*PROBLEM DESCRIPTION*: Pictures don't belong in the copy; print all the records exactly.
________________
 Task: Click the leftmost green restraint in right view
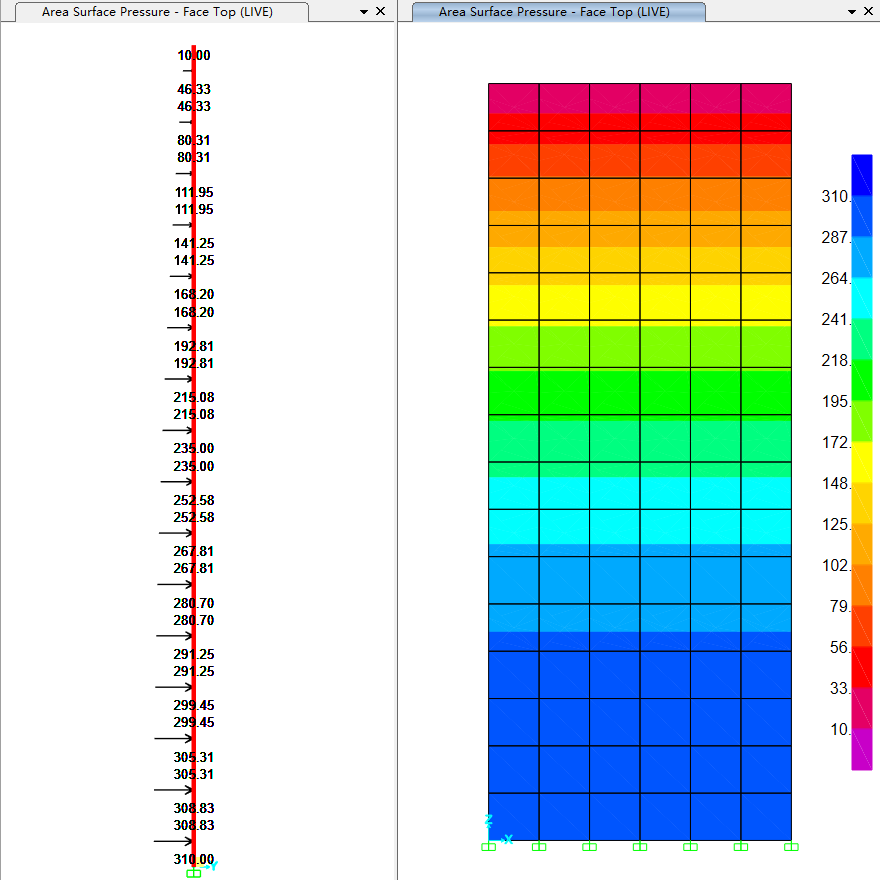pos(488,847)
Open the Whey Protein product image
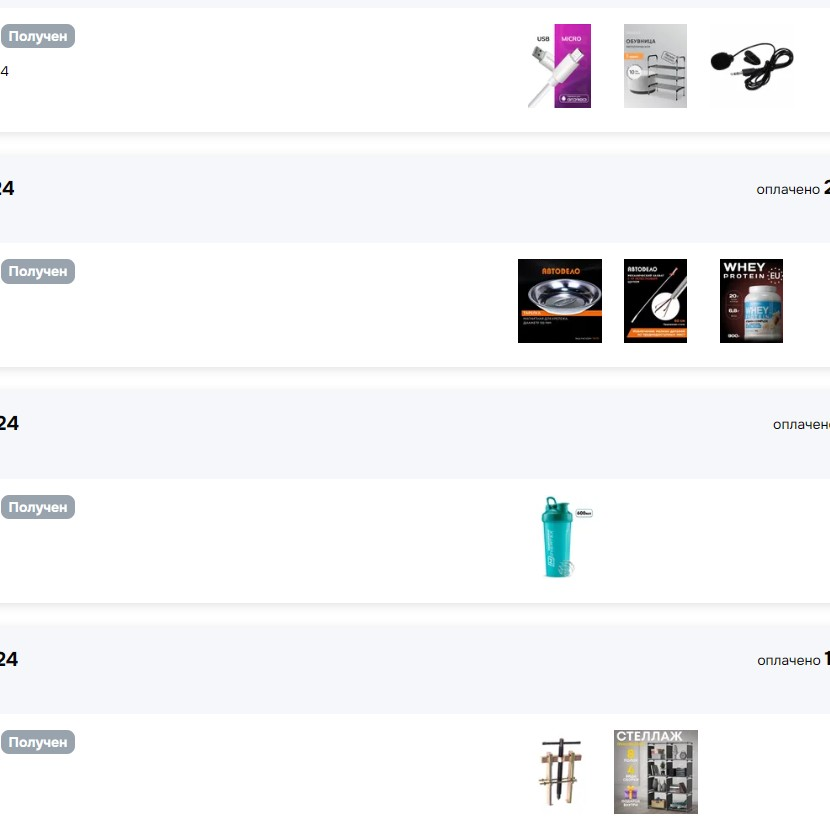The height and width of the screenshot is (822, 830). [751, 301]
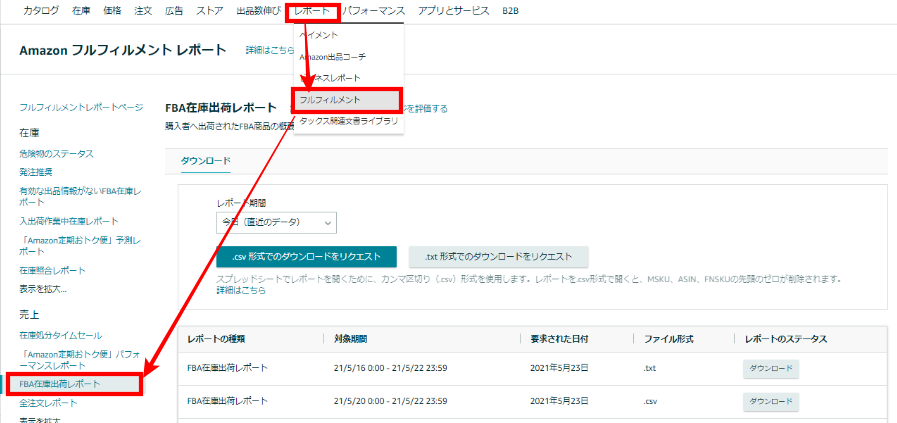Expand the レポート期間 dropdown
Image resolution: width=897 pixels, height=423 pixels.
tap(277, 222)
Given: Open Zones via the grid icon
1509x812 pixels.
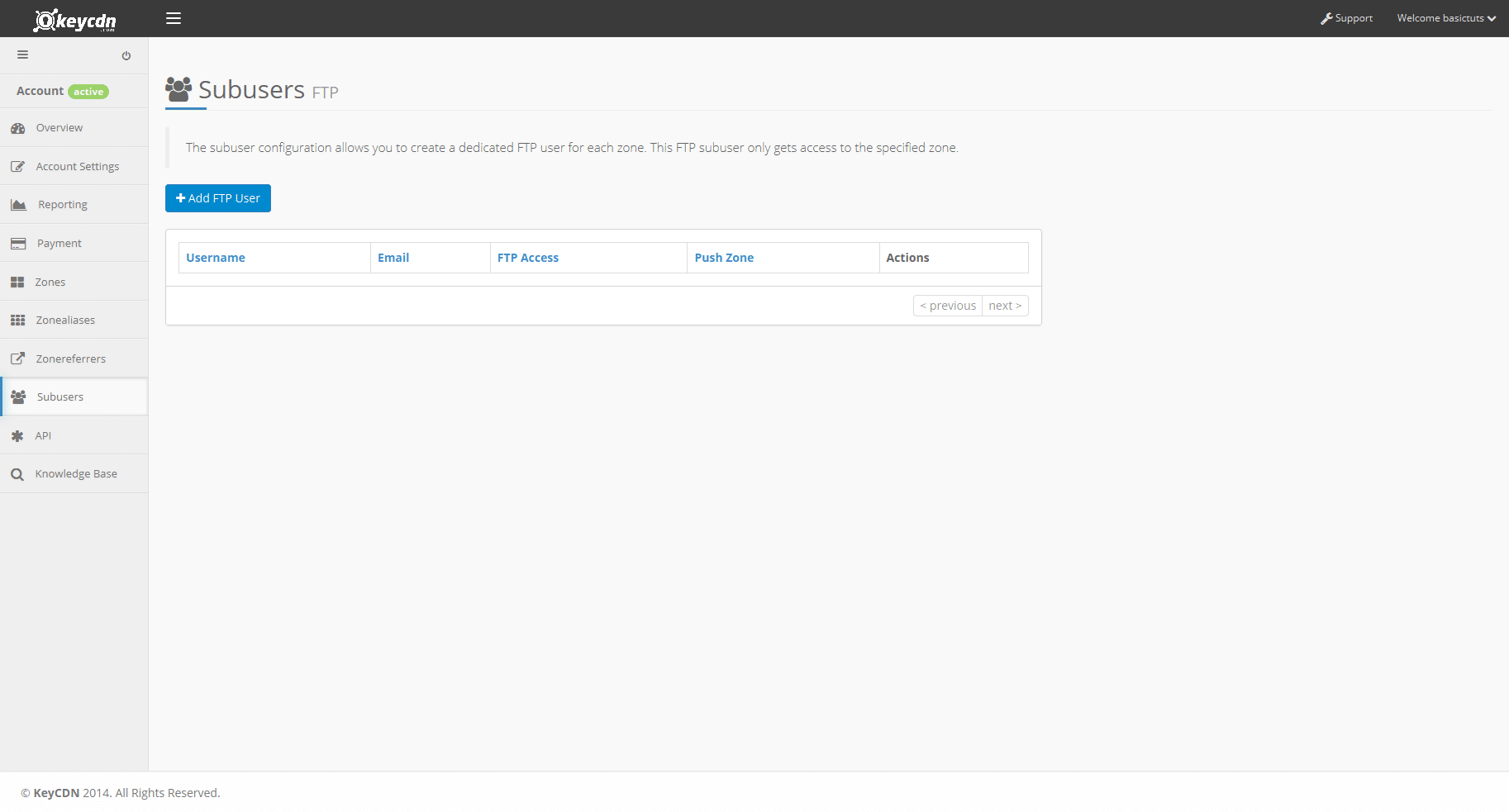Looking at the screenshot, I should click(17, 283).
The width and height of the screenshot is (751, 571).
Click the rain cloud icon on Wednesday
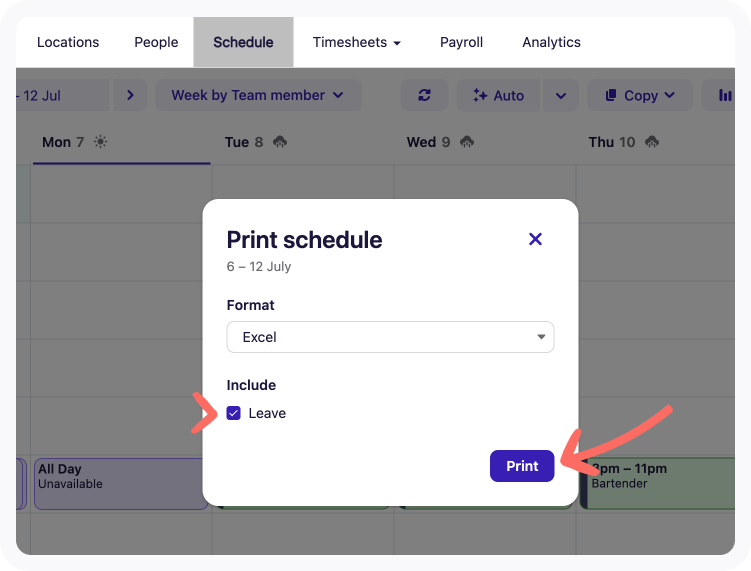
________________
*ANSWER SECTION*:
 Task: Click the leftmost green restraint in right view
pos(488,847)
Open the Whey Protein product image
The height and width of the screenshot is (822, 830). [751, 301]
Expand the レポート期間 dropdown
Image resolution: width=897 pixels, height=423 pixels.
tap(277, 222)
Given: Open Zones via the grid icon
1509x812 pixels.
Looking at the screenshot, I should click(17, 283).
The width and height of the screenshot is (751, 571).
Click the rain cloud icon on Wednesday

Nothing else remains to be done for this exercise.